** Task goal **
Please retype exactly the lines from the one containing "Click the file list vertical scrollbar" through the end of the records, leaving out the pictures.
··· Given information
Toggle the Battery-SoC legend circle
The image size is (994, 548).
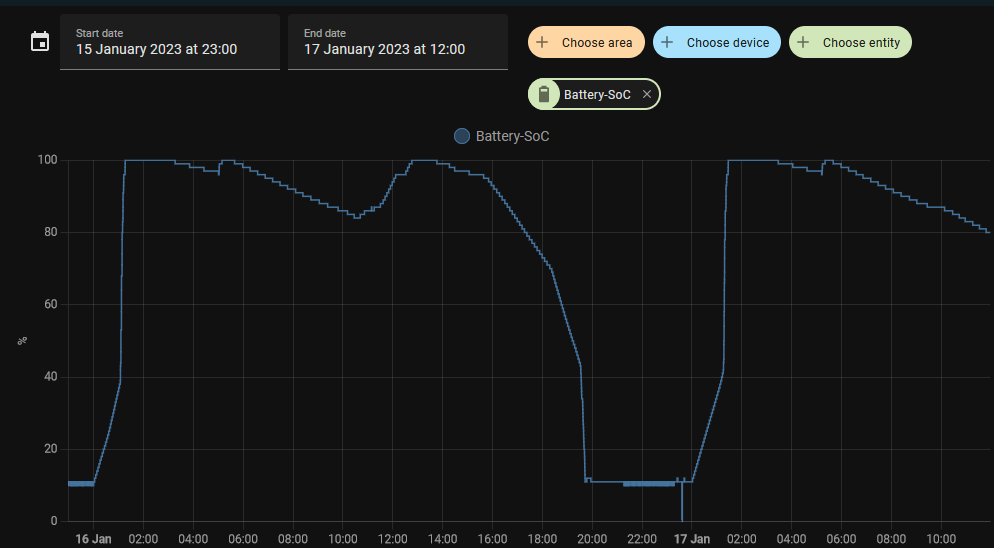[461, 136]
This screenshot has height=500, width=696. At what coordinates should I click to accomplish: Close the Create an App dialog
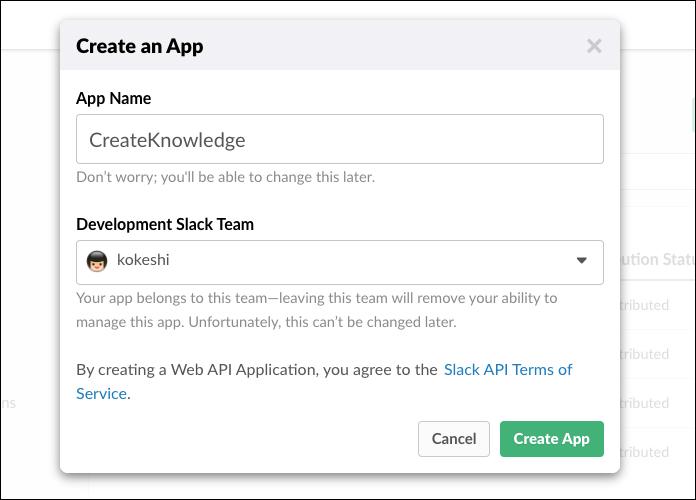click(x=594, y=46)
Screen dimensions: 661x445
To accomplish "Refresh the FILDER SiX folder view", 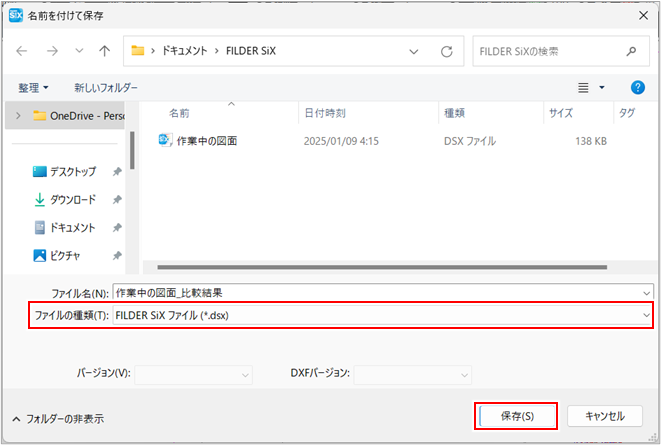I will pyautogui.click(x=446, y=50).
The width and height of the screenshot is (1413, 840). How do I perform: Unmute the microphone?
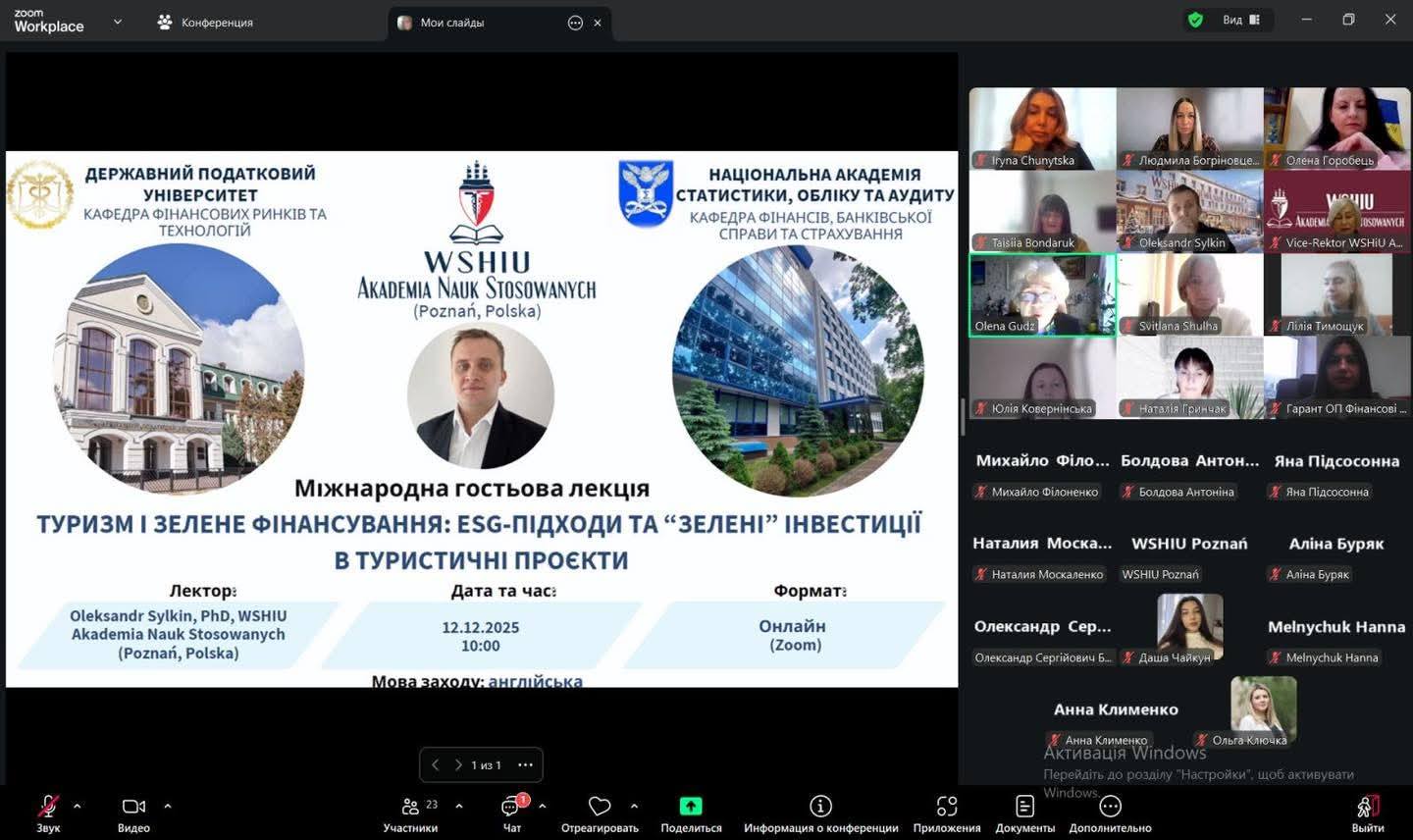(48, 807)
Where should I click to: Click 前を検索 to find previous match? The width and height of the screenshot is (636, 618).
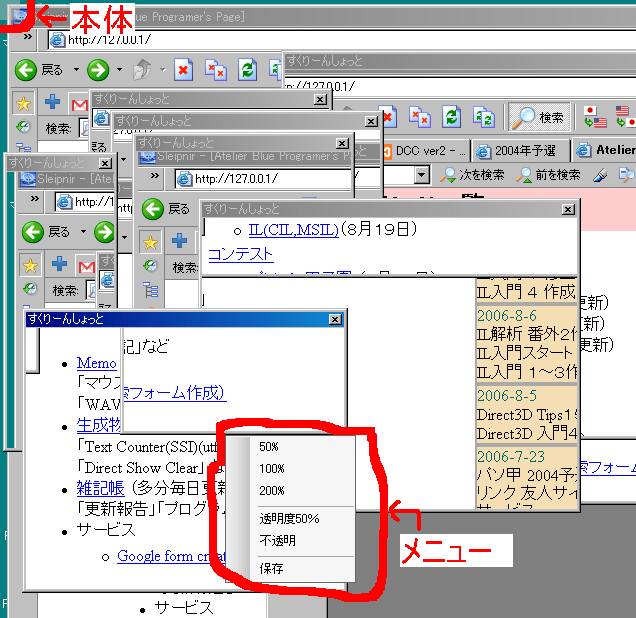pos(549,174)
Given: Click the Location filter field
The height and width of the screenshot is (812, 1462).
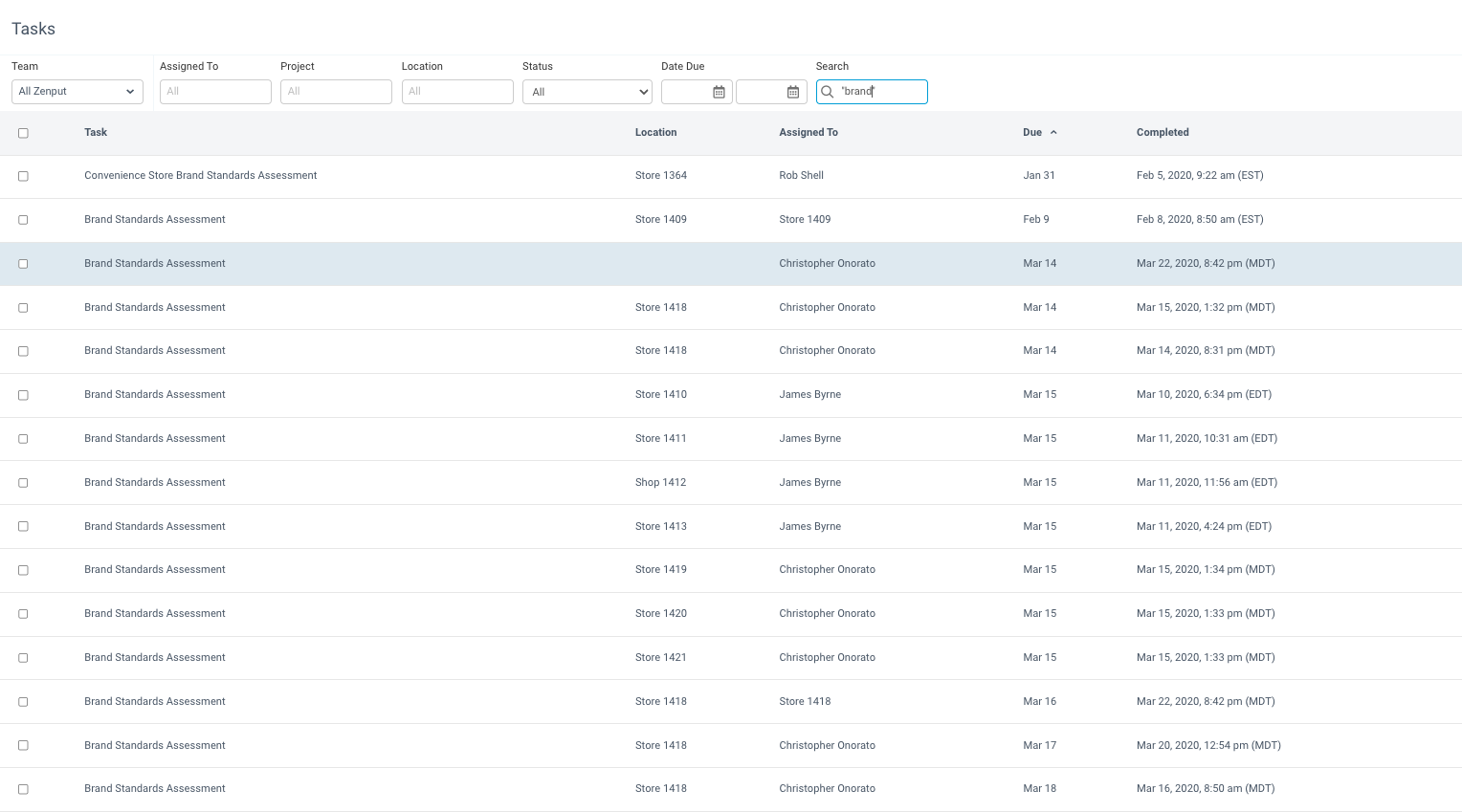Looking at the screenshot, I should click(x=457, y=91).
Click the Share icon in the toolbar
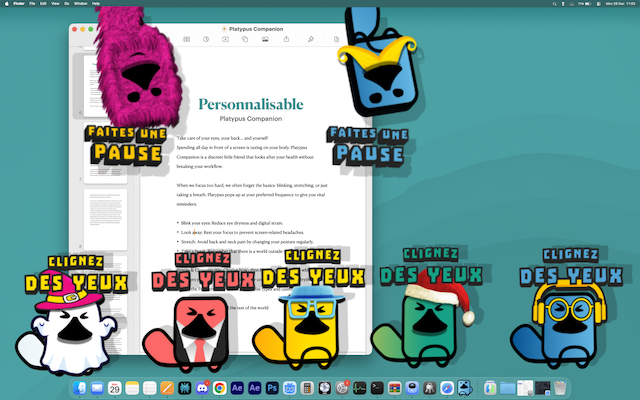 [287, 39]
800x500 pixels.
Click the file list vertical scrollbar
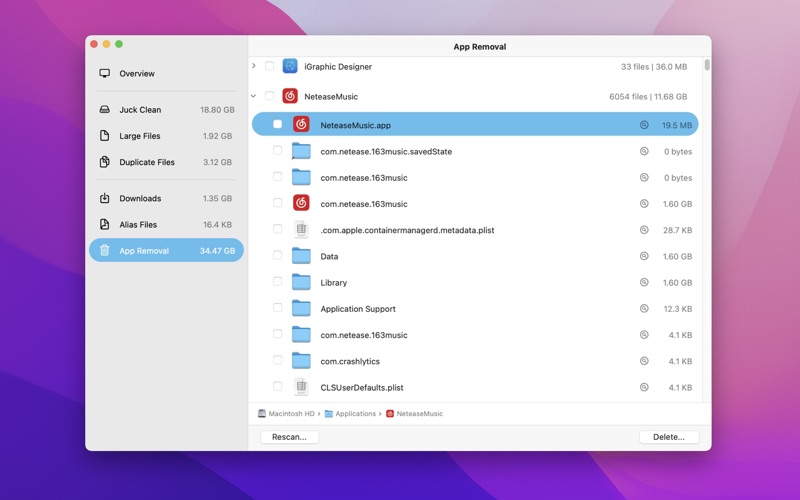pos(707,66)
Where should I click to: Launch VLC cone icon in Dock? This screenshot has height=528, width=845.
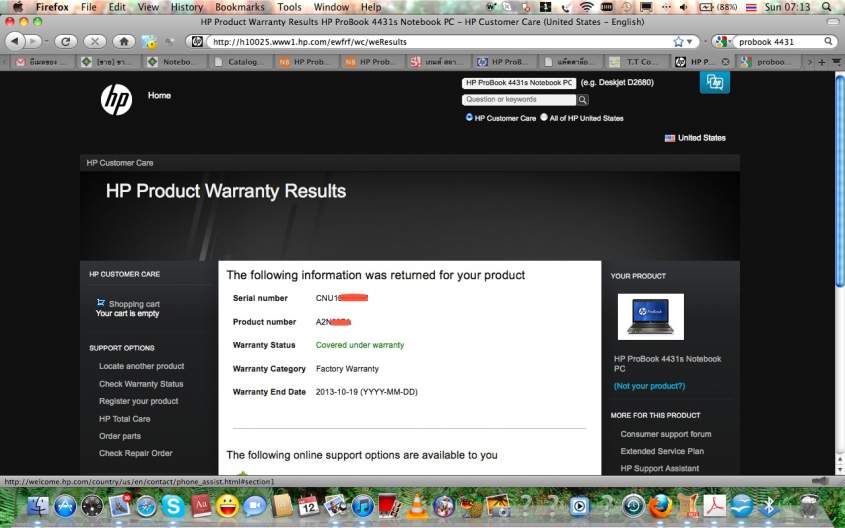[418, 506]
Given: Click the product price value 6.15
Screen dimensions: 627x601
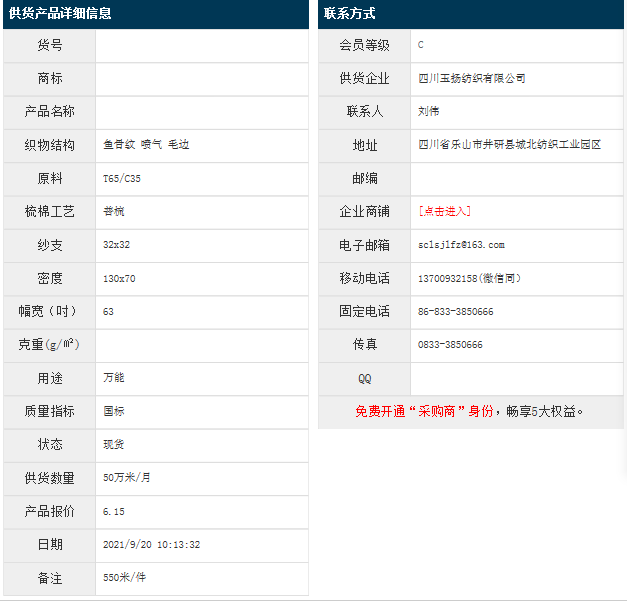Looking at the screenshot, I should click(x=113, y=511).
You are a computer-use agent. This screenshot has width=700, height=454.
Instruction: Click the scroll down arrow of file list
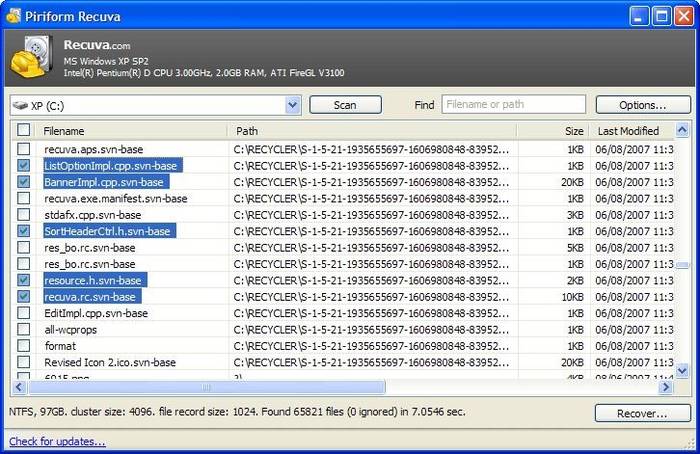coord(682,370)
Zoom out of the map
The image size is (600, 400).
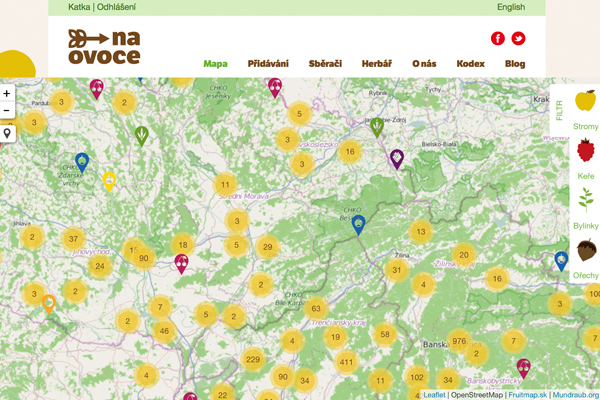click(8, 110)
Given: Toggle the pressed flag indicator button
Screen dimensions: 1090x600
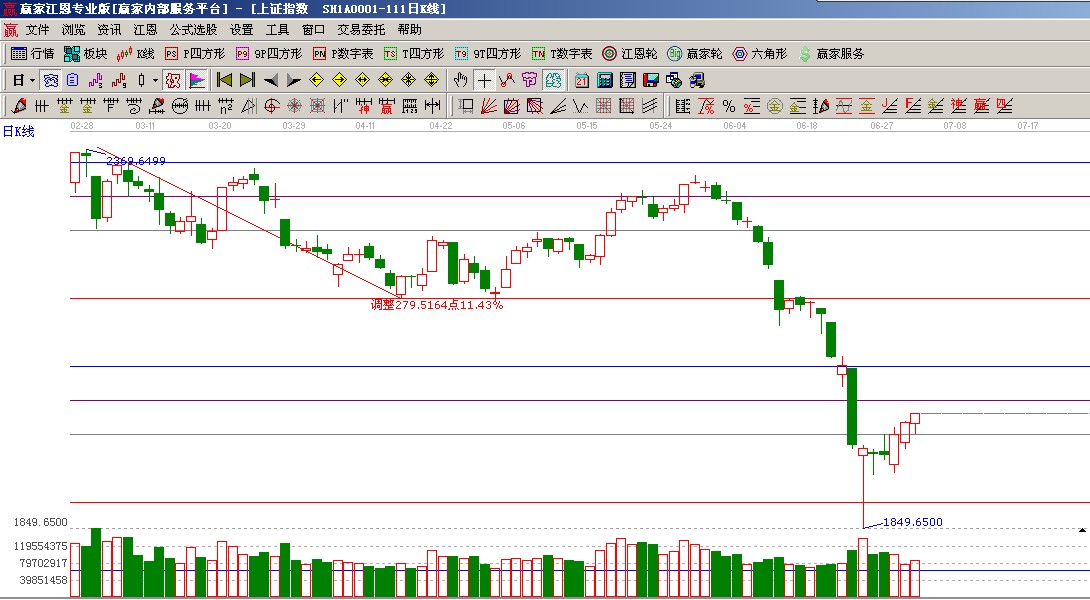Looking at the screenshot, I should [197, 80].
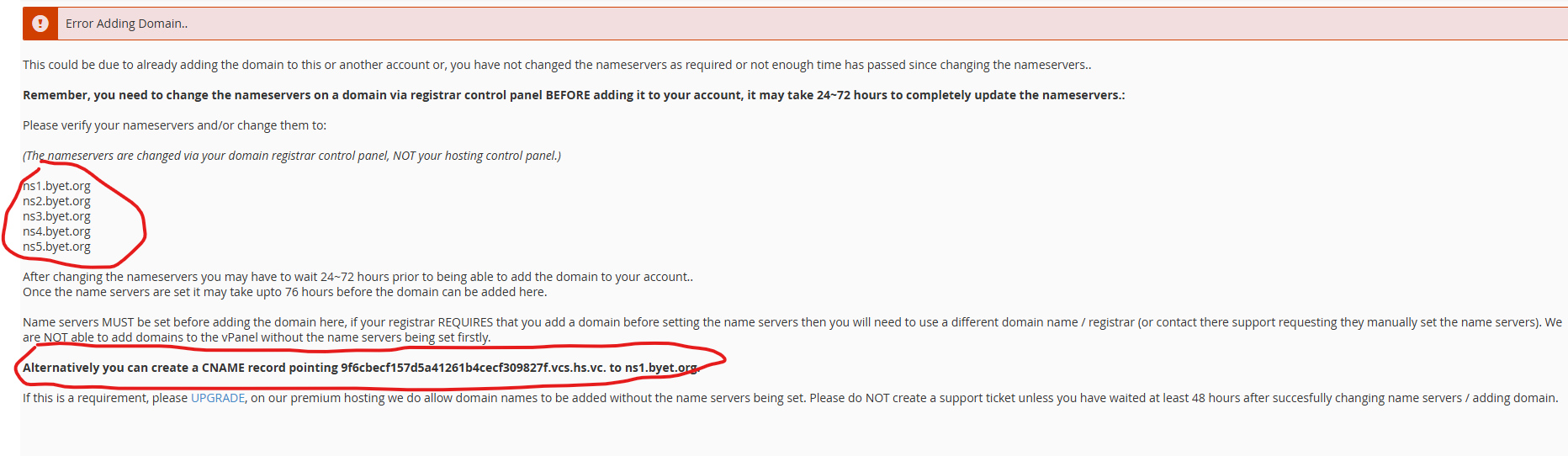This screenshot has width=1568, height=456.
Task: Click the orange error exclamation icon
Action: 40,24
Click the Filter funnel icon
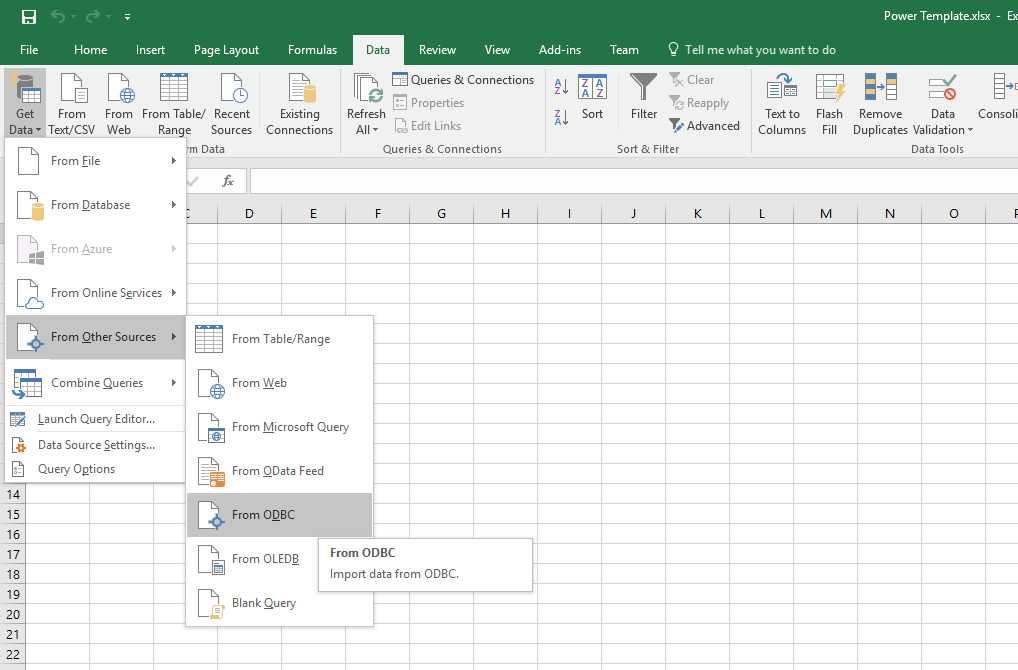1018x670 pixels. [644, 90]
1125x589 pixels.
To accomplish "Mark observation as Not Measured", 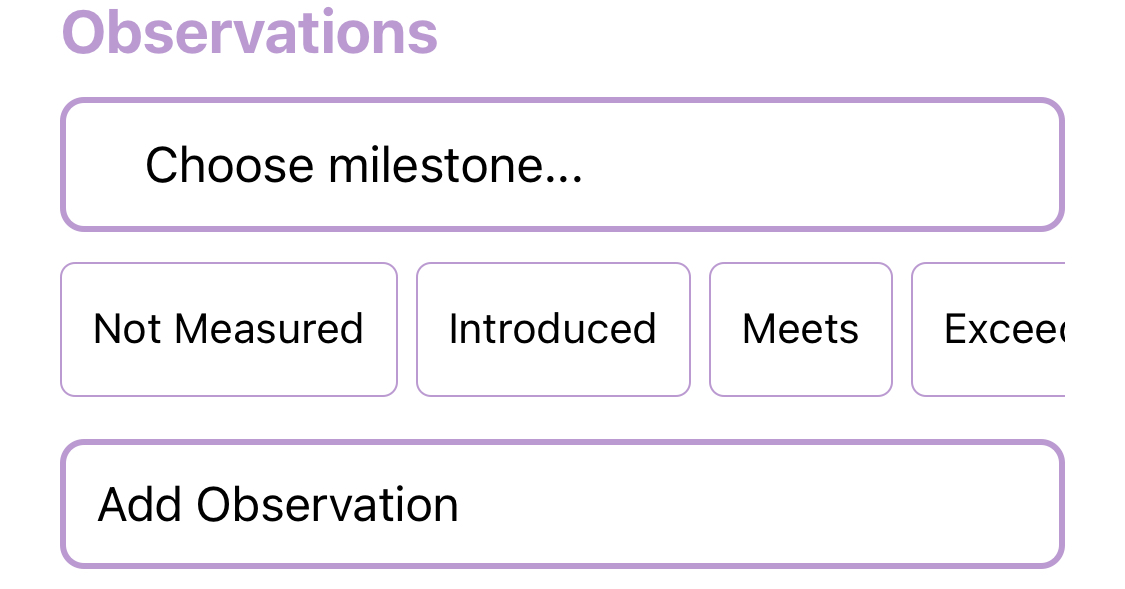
······
** Response to this task **
Click the file list vertical scrollbar
pos(707,66)
Where should I click to: Launch VLC cone icon in Dock? This screenshot has height=528, width=845.
[418, 506]
Given: Click the product price value 6.15
Screen dimensions: 627x601
Looking at the screenshot, I should click(x=113, y=511).
You are a computer-use agent. This screenshot has width=700, height=454.
Instruction: Click the scroll down arrow of file list
coord(682,370)
Zoom out of the map
The image size is (600, 400).
click(8, 110)
Given: Toggle the pressed flag indicator button
Screen dimensions: 1090x600
Looking at the screenshot, I should [197, 80].
This screenshot has width=1568, height=456.
Task: Click the orange error exclamation icon
Action: 40,24
Click the Filter funnel icon
1018x670 pixels. [644, 90]
1125x589 pixels.
To accomplish "Mark observation as Not Measured", 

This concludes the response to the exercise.